In October 2011 Greenpeace Netherlands and Pesticides Action Network Europe took action against the European Commission and at the European Court of Justice to compel it to disclose the glyphosate industry’s secret dossier. In October 2013 the Court’s General Court ordered the European Commission to disclose large sections of the documents.
But the European Commission lodged an appeal which is ongoing. From March 2015 onwards, the European Commission has received support from numerous industry groups in this appeal:
- the European Crop Protection Association (‘ECPA’), which argues that “an adequate protection of confidential business information (‘CBI’) is essential in order to preserve and stimulate innovation and thus competitiveness and growth in the EU crop protection sector.”
- CropLife International, the international lobby group of the pesticides industry, whose members “account for approximately 75% of sales across the crop protection industry worldwide” and whose interest consists in “promoting the interests of its members as regards, inter alia, the protection of intellectual property and, in particular, confidential business information.”

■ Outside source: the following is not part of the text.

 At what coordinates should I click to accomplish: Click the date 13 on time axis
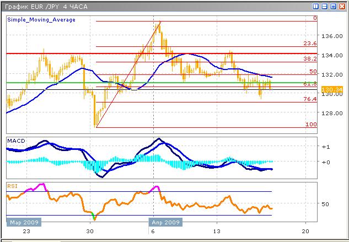click(x=218, y=232)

- A delegation of US industry, composed of CropLife America, Inc., the National Association of Manufacturers of the United States of America and the American Chemistry Council, Inc., who argue that “the present appeal, since it concerns a conflict between the right of access to documents concerning the environment and the protection of confidential business information that manufacturers of chemical products are required to submit to the competent authority, raises a question of principle which is liable to affect the interests of [their] members.”

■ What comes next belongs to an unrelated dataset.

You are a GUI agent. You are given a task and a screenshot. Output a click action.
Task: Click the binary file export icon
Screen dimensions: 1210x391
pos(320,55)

- the European Chemical Industry Council, the EU’s chemicals industry, arguing that “it has for many years underlined the importance of an adequate protection of confidential business information (‘CBI’) for the competitiveness of the EU chemicals industry.”
- the European Crop Care Association, an association representing small and medium-sized enterprises operating in the generic pesticides industry, who says that “the Court’s judgment in the present appeal will have a significant impact on the small and medium-sized enterprises which it represents, which rely heavily on industrial secrets to protect their intellectual property and innovation.”
MEPs – reject the ‘Trade Secrets Directive’!
As an important aside, CEO also calls MEPs to reject the so-called Trade Secrets Directive, whose final vote in the European Parliament is announced for next April 12.
As a matter of fact, one of the numerous problems with this text is that it would give companies additional arguments to fight public interest disclosures in court by threatening public authorities with massive financial penalties would they dare to disclose information they consider a trade secret.